[Date Prev][Date Next][Thread Prev][Thread Next][Date Index][Thread Index]
Re: [xml-dev] Microsoft's deeply cynical appeal to"standards compliance"
- From: Benjamin Franz <snowhare@nihongo.org>
- To: XML-DEV <xml-dev@lists.xml.org>
- Date: Fri, 26 Oct 2001 08:26:01 -0700 (PDT)
On Fri, 26 Oct 2001, Bjoern Hoehrmann wrote:
> * Ann Navarro wrote:
> >
> >Contrary to popular myth, XHTML doesn't necessarily need "direct support"
> >at all. Following the backward compatibility guidelines one can write fully
> >valid XHTML documents that display in nearly any browser, especially the
> >most recent ones without any trouble.
> >
> >There's no impossible conformance requirements at all.
>
> XHTML documents delivered as text/html must be parsed as HTML documents,
> not as XML documents, thus SGML rules apply. Consider a simple case like
>
> <!DOCTYPE html PUBLIC "-//W3C//DTD XHTML 1.0 Strict//EN"

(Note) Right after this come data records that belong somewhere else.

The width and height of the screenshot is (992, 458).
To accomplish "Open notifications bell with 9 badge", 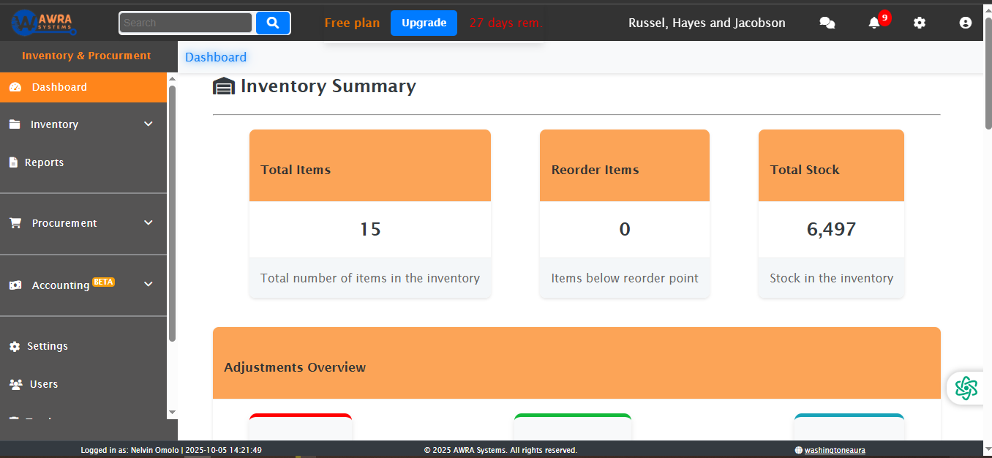I will (874, 23).
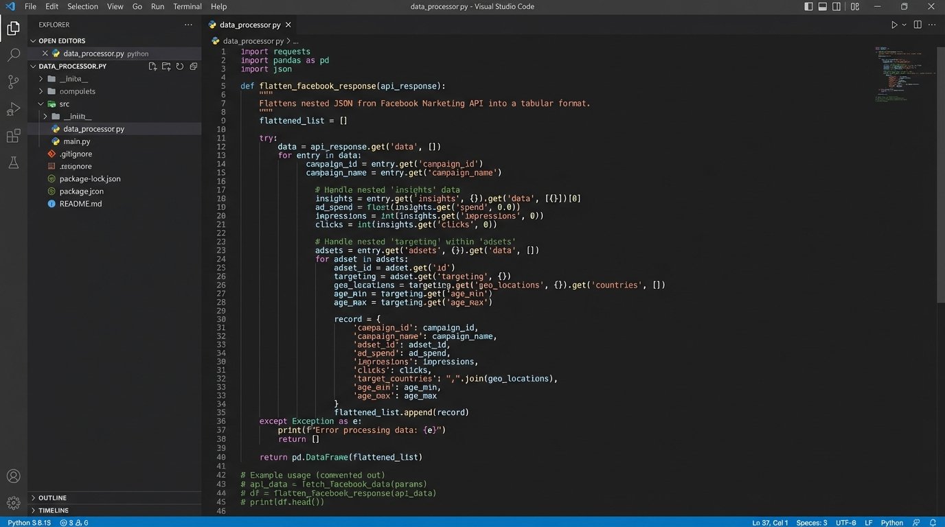Open main.py from the explorer
The height and width of the screenshot is (527, 945).
(77, 141)
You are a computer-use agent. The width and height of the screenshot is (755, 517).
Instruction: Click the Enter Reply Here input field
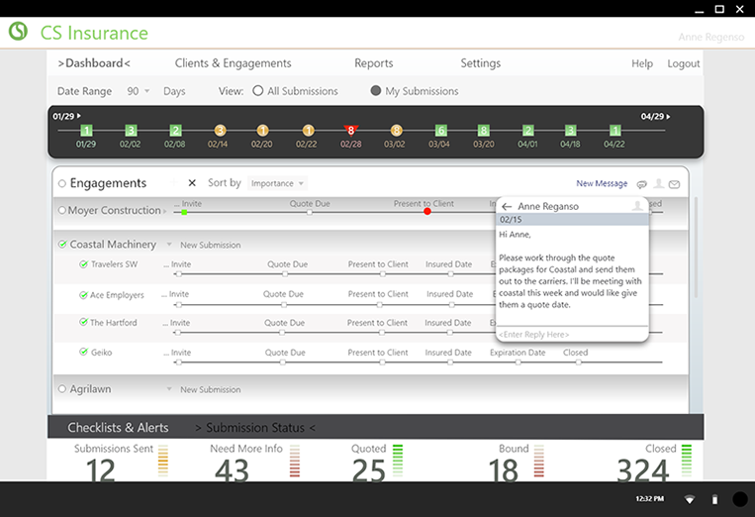(x=571, y=335)
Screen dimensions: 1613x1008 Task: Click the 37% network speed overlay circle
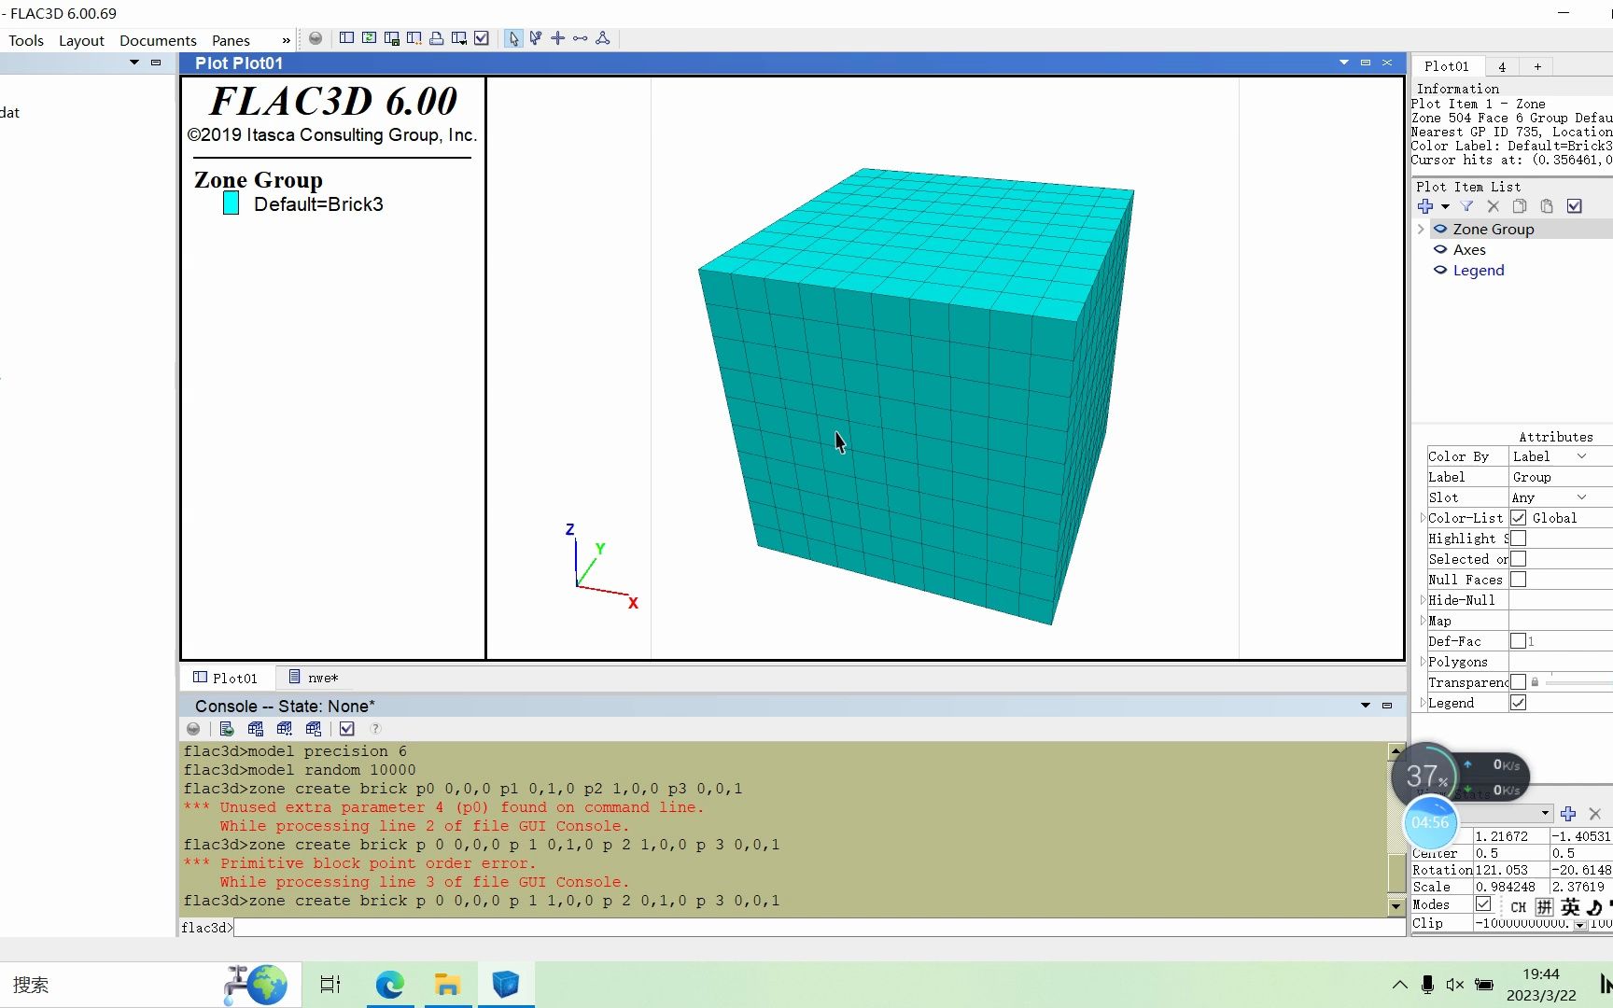point(1425,776)

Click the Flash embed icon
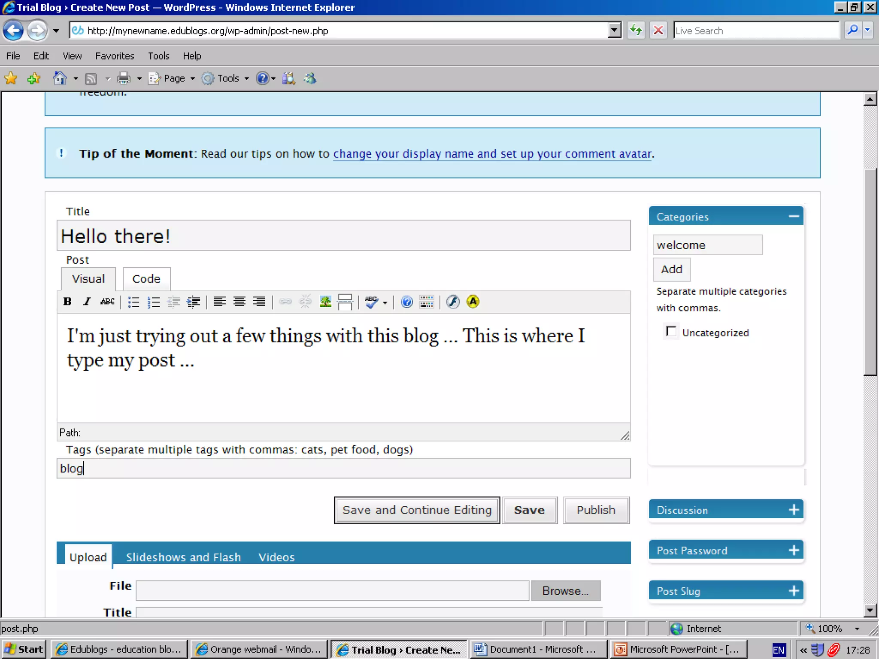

> "http://www.w3.org/TR/xhtml1/DTD/xhtml1-strict.dtd">
[snip]
DOCTYPE: XHTML 1.0 Strict
In an argument between Content-Type: (a HTTP protocal layer declaration)
and DOCTYPE (an explicit declaration _within_ the document as to what it
is that exists even when a document is NOT being delivered via the web),
DOCTYPE wins. If you consider 'Content-Type' to be _advisory_ rather than
_canonical_, it works fine.
Given that 'text/html' has been used since HTML pretty much consisted of
'whatever Mosaic/CERN linemode/lynx' would accept' and never changed as
HTML went from no number to 'whatever Netscape/Microsoft would accept' to
2.0 to 3.2 to 4.0, claiming to know what 'text/html' "is" is more than
somewhat questionable in _any_ context.
XHTML works fine in practice. I have used it routinely for well over a
year (I even have an 'XHTML compatibility' guidelines page posted on my
company intranet for it). XHTML aware browsers 'get it' automatically,
HTML browsers are (with vanishingly few exceptions) NOT SGML parsers and
so 'get it' as well.
--
Benjamin Franz
"Code as if whoever maintains your code is a violent
psychopath who knows where you live."